> [Provided records]
##########

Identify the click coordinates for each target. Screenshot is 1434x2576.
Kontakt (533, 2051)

##########

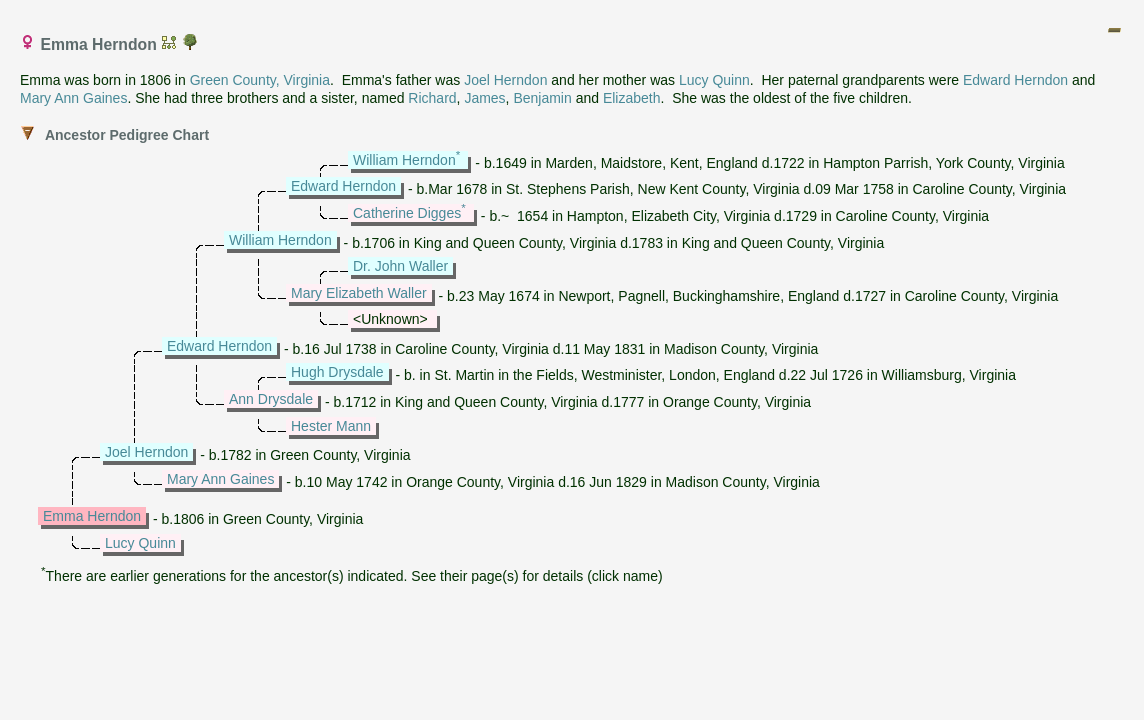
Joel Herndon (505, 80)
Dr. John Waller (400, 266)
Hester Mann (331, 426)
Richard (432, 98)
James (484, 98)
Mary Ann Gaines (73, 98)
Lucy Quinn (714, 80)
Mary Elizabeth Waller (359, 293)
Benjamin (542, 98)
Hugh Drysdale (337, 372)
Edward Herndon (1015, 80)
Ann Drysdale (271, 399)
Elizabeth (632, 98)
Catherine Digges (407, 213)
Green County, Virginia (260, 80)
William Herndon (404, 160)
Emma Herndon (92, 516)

##########

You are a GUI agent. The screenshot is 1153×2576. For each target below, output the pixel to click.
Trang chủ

##########

> [Written request] Count the lines in the data above that contain the string "target", treating uppercase and lowercase as different, and reply with the number only.

> [Correct output] 2